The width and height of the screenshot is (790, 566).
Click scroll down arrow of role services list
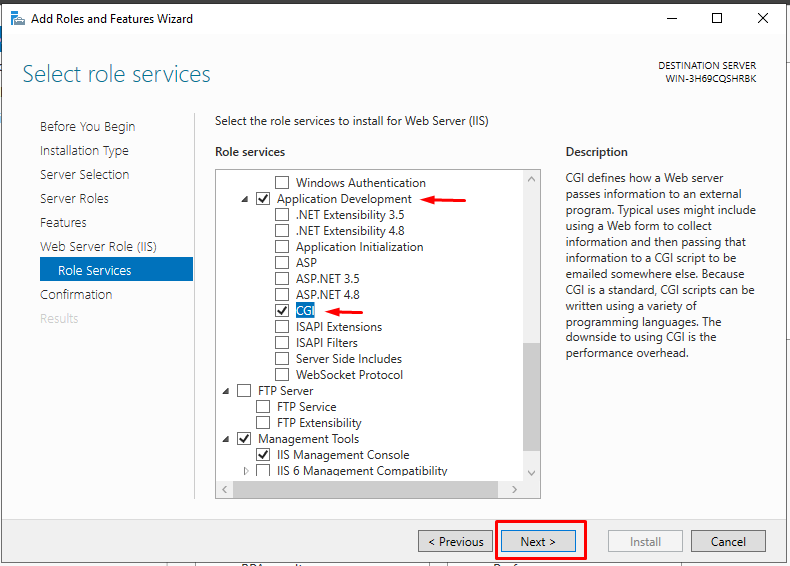pos(532,473)
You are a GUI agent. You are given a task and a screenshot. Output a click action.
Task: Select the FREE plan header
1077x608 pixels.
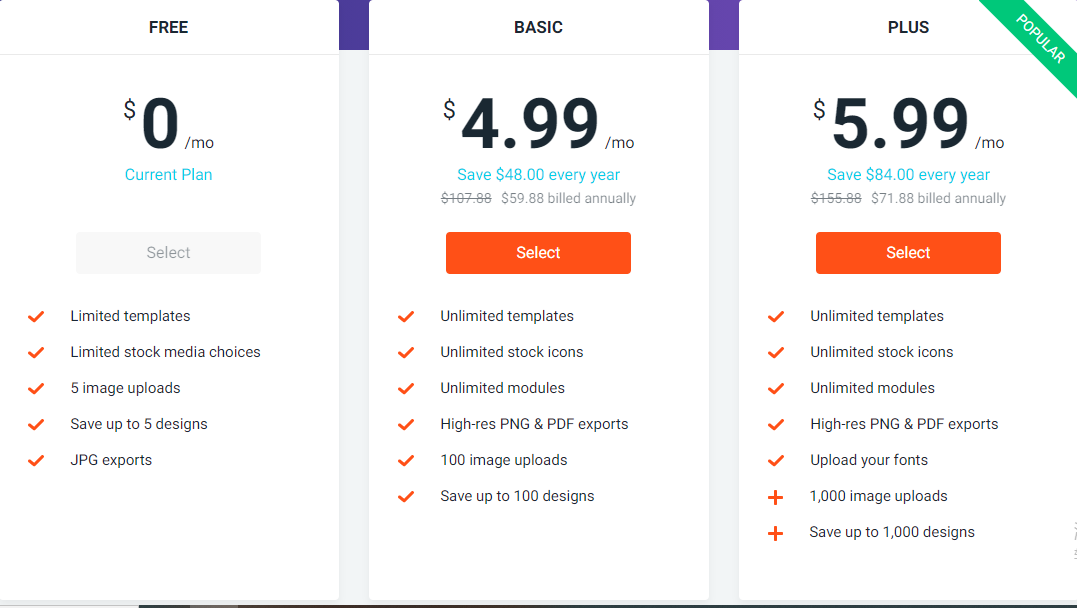pyautogui.click(x=168, y=27)
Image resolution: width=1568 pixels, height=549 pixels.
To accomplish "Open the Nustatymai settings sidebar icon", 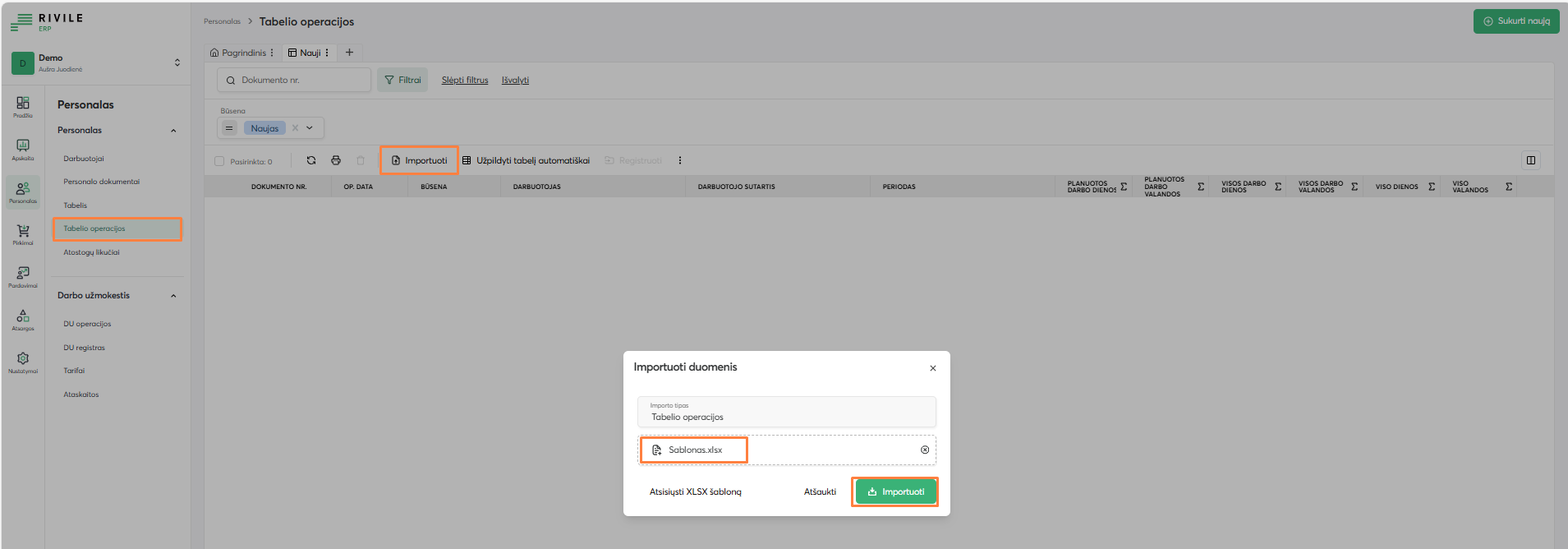I will (x=23, y=362).
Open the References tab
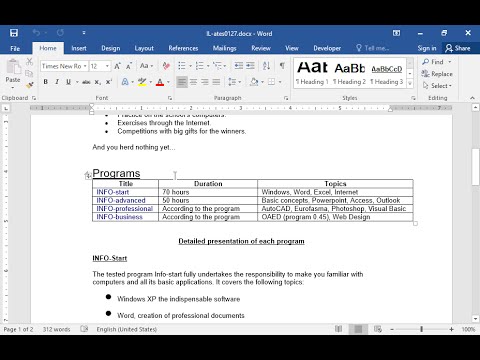The width and height of the screenshot is (480, 360). (x=183, y=48)
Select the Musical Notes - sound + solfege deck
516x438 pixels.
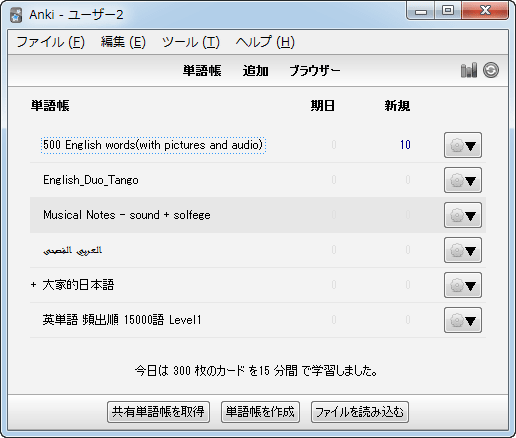[x=127, y=215]
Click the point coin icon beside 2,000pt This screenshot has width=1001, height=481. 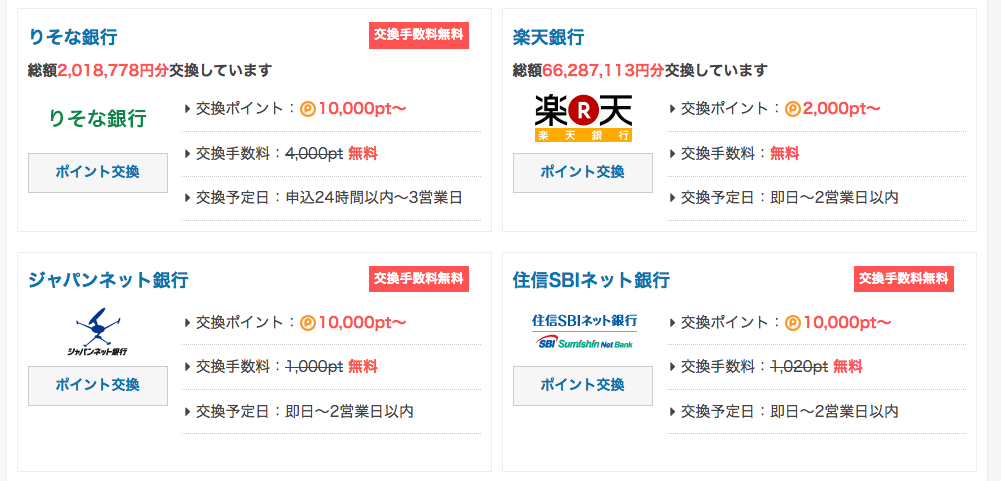(x=793, y=109)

⁂

• Work request:
Check each line of the listing for "Select", and copy the ones that hold it.

• Reply to the task:
Task: Select the FREE plan header
Select the Musical Notes - sound + solfege deck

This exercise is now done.